• _YOUR TASK_
Please return only the lines from the one with "Task: Click the" through the final line of the data, unchanged, with pictures omitted.

*** Begin section ***

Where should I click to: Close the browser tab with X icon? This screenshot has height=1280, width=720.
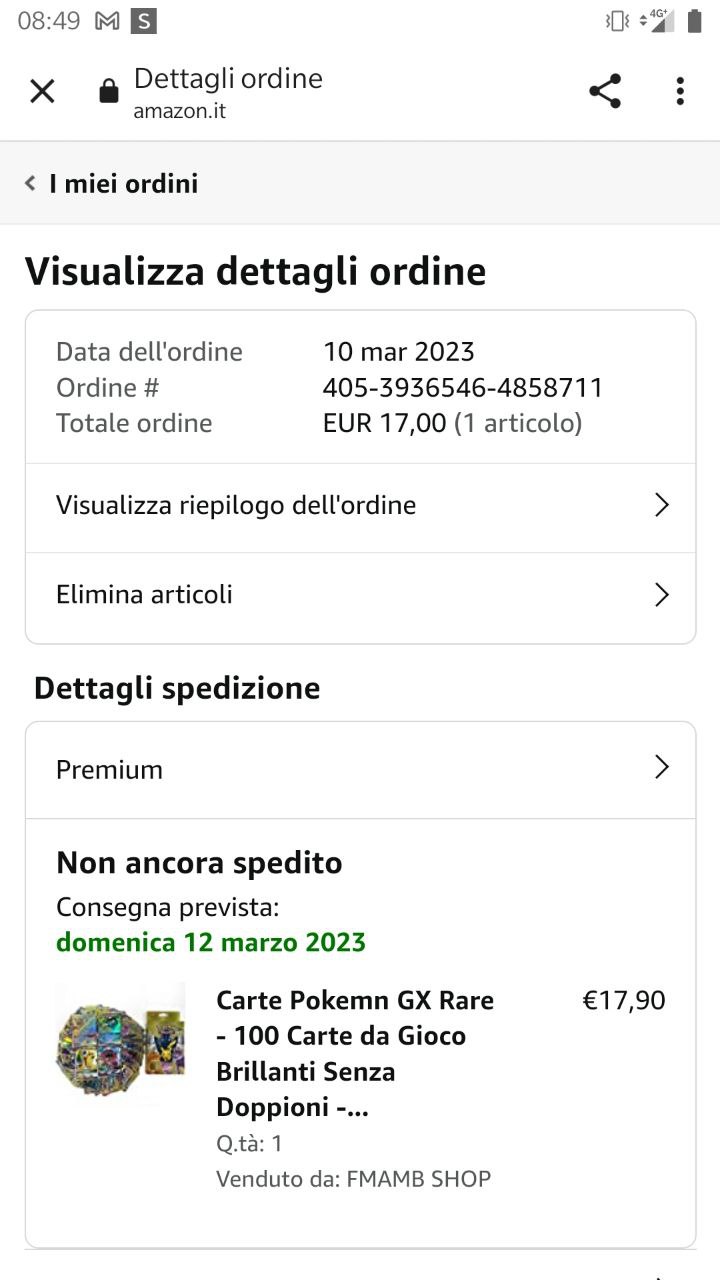[x=42, y=91]
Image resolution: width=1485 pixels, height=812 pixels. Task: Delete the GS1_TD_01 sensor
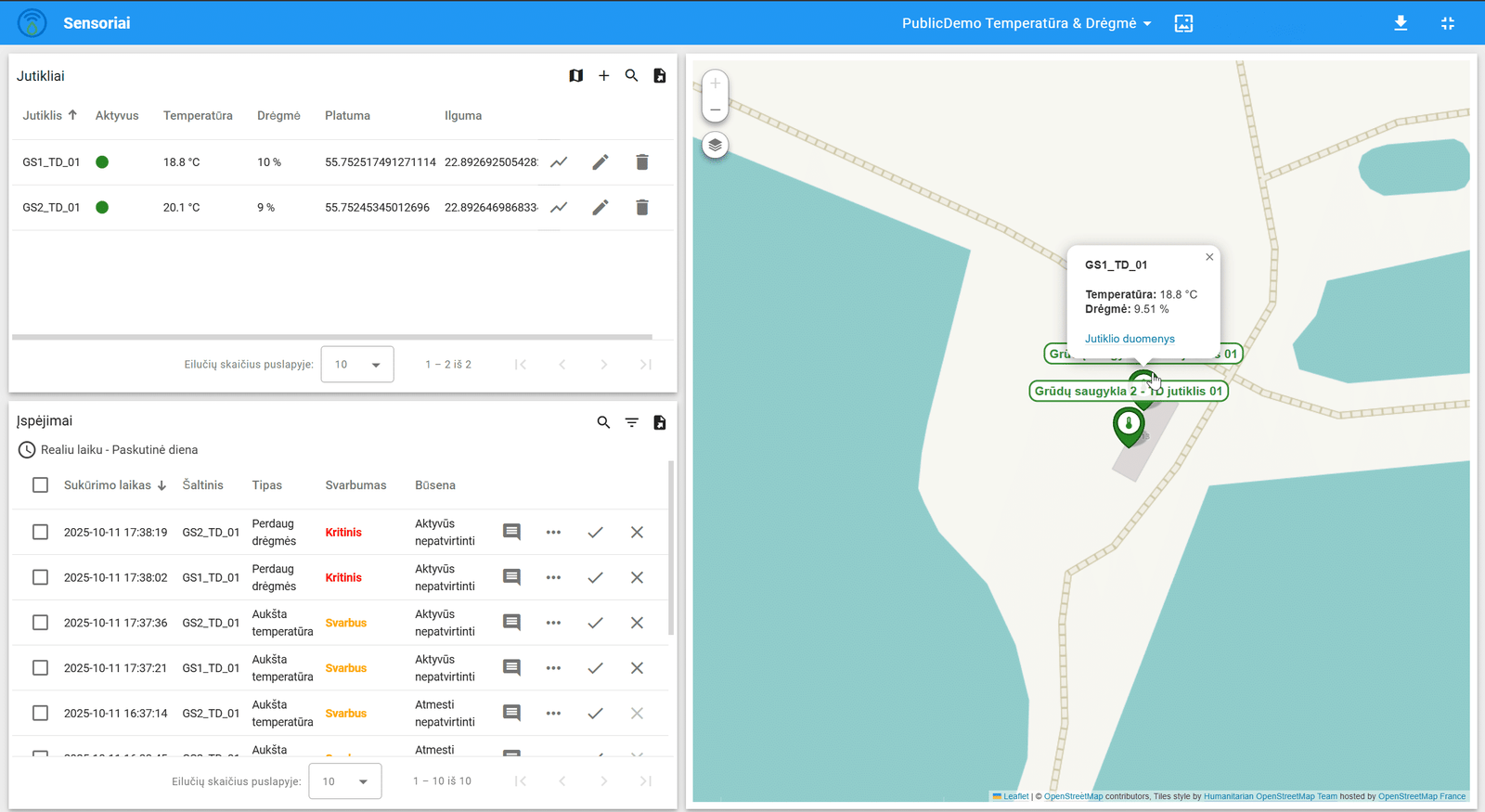(x=641, y=162)
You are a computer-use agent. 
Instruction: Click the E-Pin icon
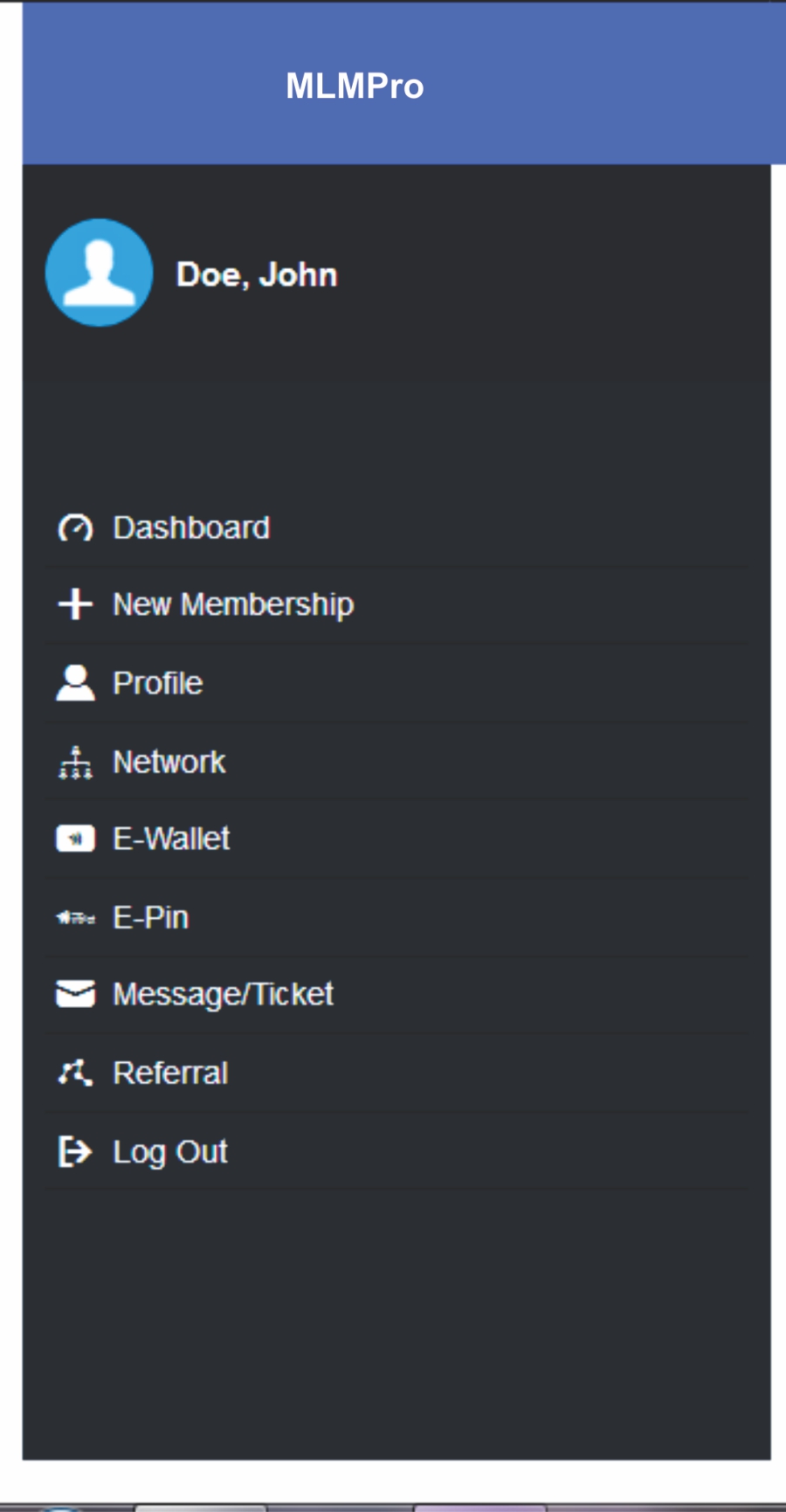click(x=75, y=917)
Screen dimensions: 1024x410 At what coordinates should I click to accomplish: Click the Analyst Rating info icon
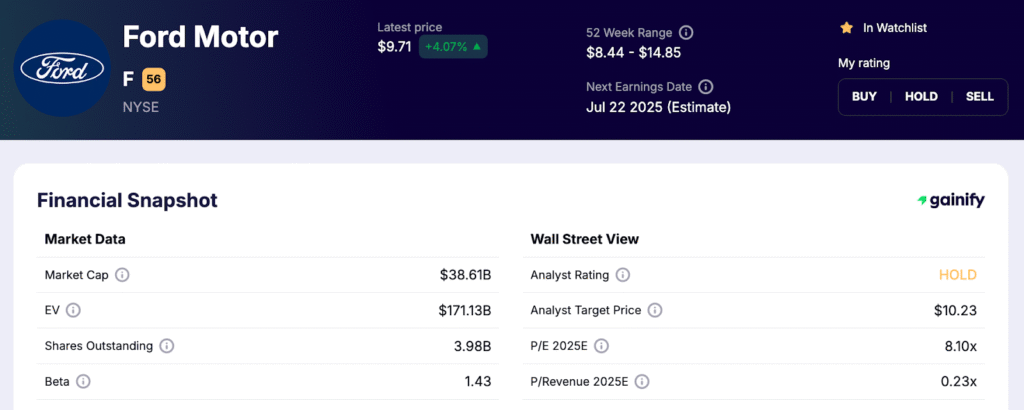coord(623,275)
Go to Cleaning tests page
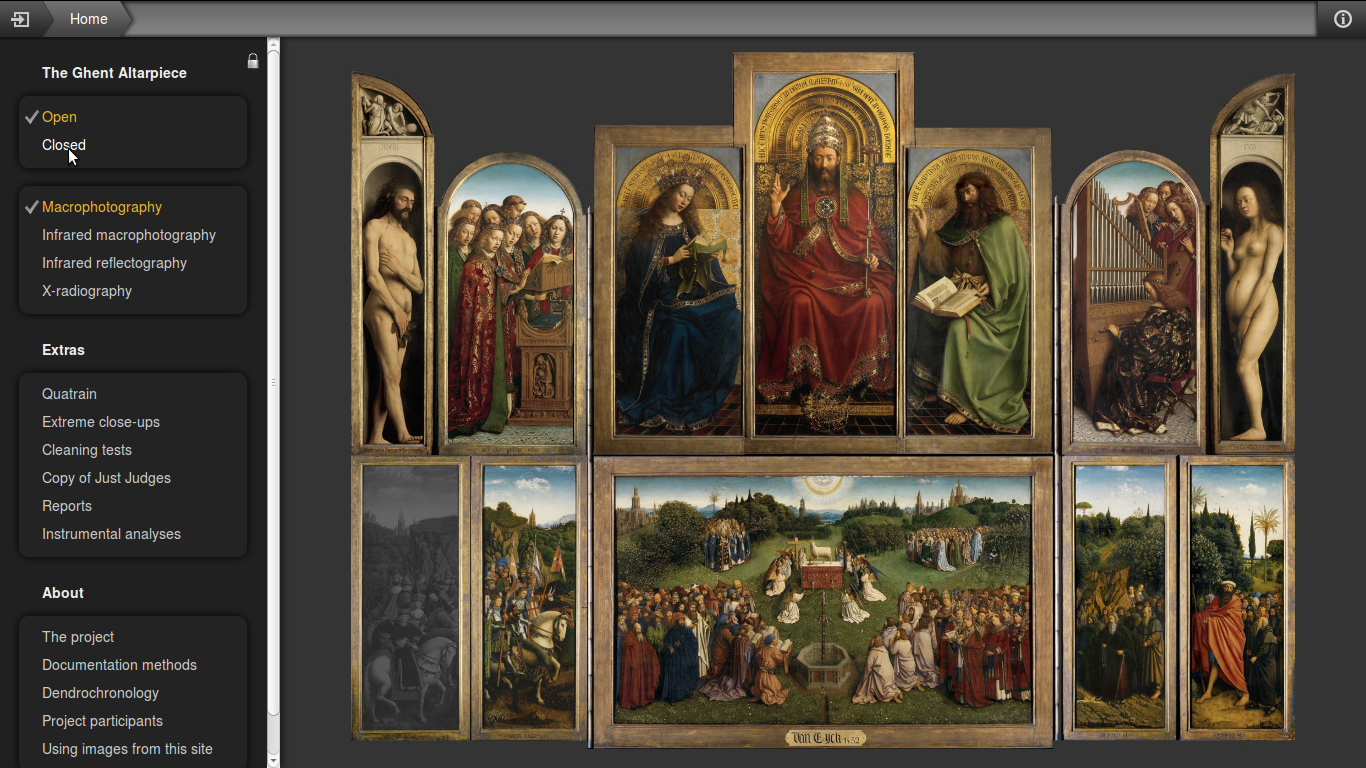Image resolution: width=1366 pixels, height=768 pixels. [x=87, y=450]

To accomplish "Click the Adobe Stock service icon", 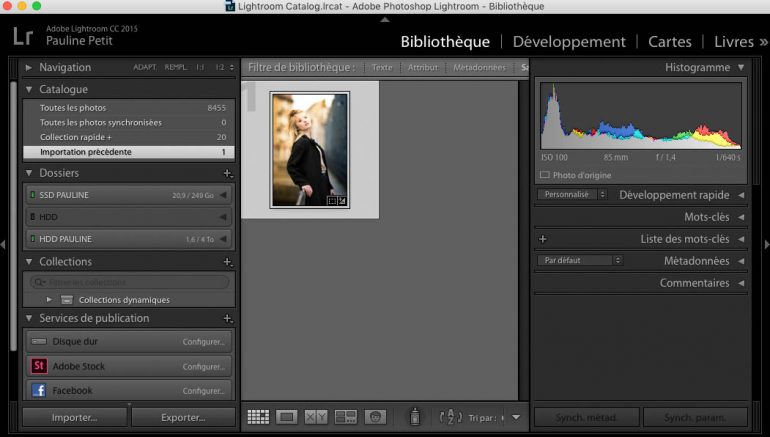I will [37, 367].
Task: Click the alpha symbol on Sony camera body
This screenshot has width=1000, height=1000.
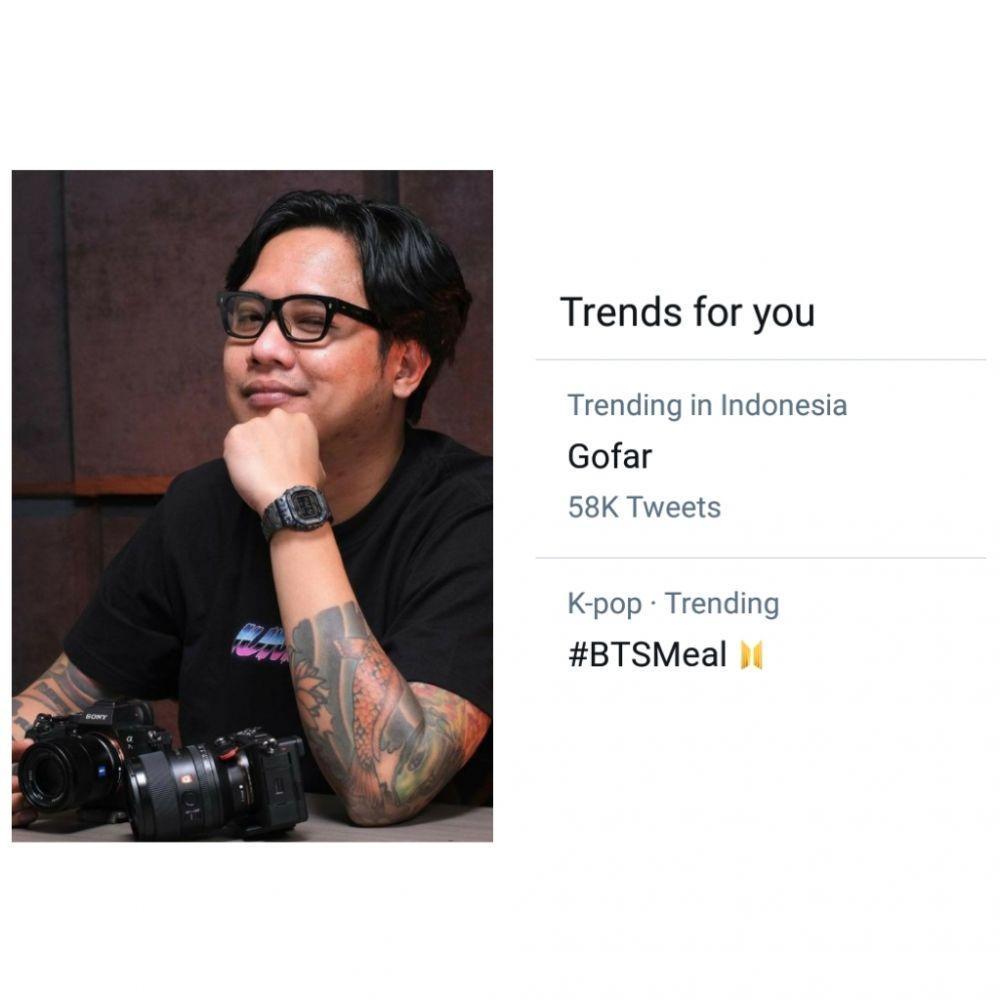Action: pyautogui.click(x=129, y=739)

*** End section ***

• _ANSWER_
Task: Click the alpha symbol on Sony camera body
This screenshot has width=1000, height=1000.
Action: pyautogui.click(x=129, y=739)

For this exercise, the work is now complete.